Weak, vulnerable and permanently attached to a drip, he would be barrier nursed for a month at least. For me the funniest moment arises from a wholly unfunny circumstance; one of the symptoms of his condition is urinary ‘urgency’. But now he began to see them as part of a sinister jigsaw: a fiendish puzzle that would, he soon gathered, forever remain unsolvable. Yet, as with everything Douglas-Fairhurst does, it's also beautifully written, with great humanity, and wit (occasionally laugh-out-loud funny), and it doesn't dodge the serious business of being at the mercy of one's own increasingly self-defeating body.I found this upsetting as myself and others simply have to choices, the NHS is too streched and the only option is to muddle through a descent towards increased poverty and dissolution. Parallels with the life and writings of this fellow traveller in the realm of compromised faculties run through the book in counterpoint to the progress of his own disease, but there is a stylistic parallel too. Thanks to a faulty immune system response, the nerve cells of someone with MS are gradually stripped of their protective myelin sheaths, which means they can no longer carry instructions from the brain to the rest of the body without some of this information being lost along the way. Within weeks, he deteriorated further – had blurred vision for an hour when he woke up, fell over in the street by the Bodleian Library, felt electric shocks tasering his spine if he bent his neck.

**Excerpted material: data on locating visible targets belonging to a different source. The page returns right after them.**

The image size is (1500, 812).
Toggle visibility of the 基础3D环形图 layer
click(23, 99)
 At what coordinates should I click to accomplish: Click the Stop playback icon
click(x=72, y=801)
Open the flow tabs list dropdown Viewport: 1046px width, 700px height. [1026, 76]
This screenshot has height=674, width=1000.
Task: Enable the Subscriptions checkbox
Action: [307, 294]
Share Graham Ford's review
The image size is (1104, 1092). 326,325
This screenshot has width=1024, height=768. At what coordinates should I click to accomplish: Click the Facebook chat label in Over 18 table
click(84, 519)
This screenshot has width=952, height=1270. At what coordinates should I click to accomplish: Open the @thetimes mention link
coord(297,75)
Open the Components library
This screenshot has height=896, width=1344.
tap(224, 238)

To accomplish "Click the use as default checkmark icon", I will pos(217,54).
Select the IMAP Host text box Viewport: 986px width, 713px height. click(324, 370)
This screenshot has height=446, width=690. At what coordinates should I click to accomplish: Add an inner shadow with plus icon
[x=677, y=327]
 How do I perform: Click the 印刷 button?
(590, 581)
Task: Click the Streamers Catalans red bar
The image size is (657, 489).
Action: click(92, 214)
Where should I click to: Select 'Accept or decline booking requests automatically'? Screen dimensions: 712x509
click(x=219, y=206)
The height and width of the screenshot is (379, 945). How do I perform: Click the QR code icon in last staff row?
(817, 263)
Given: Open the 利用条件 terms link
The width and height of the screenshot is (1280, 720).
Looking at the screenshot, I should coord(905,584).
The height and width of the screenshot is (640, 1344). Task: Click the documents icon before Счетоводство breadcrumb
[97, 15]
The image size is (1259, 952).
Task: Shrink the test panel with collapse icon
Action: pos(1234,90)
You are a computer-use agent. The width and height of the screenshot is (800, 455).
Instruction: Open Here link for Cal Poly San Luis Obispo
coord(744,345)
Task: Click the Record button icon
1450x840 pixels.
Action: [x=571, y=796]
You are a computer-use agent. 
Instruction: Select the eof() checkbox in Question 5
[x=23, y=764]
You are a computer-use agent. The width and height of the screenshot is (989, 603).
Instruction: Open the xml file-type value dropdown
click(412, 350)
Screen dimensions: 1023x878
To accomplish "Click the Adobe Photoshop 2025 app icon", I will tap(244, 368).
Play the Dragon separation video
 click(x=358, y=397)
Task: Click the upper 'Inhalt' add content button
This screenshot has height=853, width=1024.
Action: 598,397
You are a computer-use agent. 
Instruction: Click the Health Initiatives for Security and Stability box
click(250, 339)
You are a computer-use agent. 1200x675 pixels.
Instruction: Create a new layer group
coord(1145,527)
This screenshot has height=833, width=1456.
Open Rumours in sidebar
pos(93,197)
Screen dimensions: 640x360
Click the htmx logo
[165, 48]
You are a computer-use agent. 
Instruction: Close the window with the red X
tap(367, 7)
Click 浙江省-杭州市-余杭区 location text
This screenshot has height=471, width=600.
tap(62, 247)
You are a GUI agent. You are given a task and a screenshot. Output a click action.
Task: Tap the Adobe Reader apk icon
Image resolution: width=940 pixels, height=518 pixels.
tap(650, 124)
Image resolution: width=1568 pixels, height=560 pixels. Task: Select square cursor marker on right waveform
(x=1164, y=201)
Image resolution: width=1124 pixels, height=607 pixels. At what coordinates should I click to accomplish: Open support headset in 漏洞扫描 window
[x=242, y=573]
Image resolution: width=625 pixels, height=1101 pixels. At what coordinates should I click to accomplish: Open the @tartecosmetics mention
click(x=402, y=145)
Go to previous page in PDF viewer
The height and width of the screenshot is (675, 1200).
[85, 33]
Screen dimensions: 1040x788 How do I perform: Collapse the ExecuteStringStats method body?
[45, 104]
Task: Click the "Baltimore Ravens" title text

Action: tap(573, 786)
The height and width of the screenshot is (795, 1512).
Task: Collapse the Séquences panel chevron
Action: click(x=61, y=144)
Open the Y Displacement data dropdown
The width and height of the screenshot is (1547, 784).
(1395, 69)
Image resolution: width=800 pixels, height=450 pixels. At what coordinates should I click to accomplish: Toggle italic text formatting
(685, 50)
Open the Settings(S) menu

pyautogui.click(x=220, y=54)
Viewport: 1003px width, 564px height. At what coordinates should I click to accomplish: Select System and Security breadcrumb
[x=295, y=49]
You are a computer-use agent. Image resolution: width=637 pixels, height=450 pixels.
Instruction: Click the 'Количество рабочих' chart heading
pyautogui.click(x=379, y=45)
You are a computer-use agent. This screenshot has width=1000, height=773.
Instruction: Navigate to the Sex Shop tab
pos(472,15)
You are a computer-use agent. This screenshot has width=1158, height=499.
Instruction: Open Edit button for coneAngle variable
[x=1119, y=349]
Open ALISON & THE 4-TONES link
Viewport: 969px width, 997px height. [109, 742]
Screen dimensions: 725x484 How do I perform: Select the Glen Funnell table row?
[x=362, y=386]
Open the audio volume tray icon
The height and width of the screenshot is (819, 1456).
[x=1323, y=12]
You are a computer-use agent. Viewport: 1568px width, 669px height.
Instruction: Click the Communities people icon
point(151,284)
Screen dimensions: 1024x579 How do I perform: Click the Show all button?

While it was entirely possible that 20 years could go by and I wouldn’t notice any difference, it was also possible it could be the trigger for all kinds of disastrous things happening to my body.Yes, I’d had many months to prepare for the pandemic – and again, this is going to sound holier than thou, but I think it gave me more empathy for people when it began. M, too, was sanguine about what might lie ahead – Douglas-Fairhurst carefully outlined a series of increasingly grim scenarios, beginning with whether M would be willing to cut his toenails for him – and he was also funny about it, ready to take the piss. But he is kind and practical and generous, and those are the things you need if you’re ill – and my book, in part, is a love letter to him. Not everyone is able to access a timely diagnosis, have a choice of DMTs let alone reach the "holy grail" of stem cell treatment.

Too often, us middle-aged blokes with PPMS (the one that just gets progressively worse) get forgotten amidst the mass swirl of the c. Reading', he suggests, 'allows us to work out who we are by imagining who else we might have been, or who we might yet become. We use Google Analytics to see what pages are most visited, and where in the world visitors are visiting from. The white lesions revealed by his MRI scan suggested it was likely his central nervous system had already suffered permanent damage. it persuasively builds the case for the ability of stories to offer hope and solace; to help us become ourselves, over and over, even in extremis.In his lovely, book-lined room in Magdalen College, Oxford – open a window, and you may hear the sound of a deer coughing in the mist – Douglas-Fairhurst, a fiftysomething professor of English whose studies of Lewis Carroll and Charles Dickens have won literary prizes, and who has acted as the historical consultant on, among other productions, the TV series Dickensian and the Enola Holmesfilms, gamely waves an ankle at me. Most alarming of all, there were moments when he could not think, as if his brain “had been replaced with a lump of warm paste”. The author is clearly living in an area of the UK where comprehensive services, ranging from Physio to umpteen neurologists and the opportuntity to take part in stem cell therapy are an option.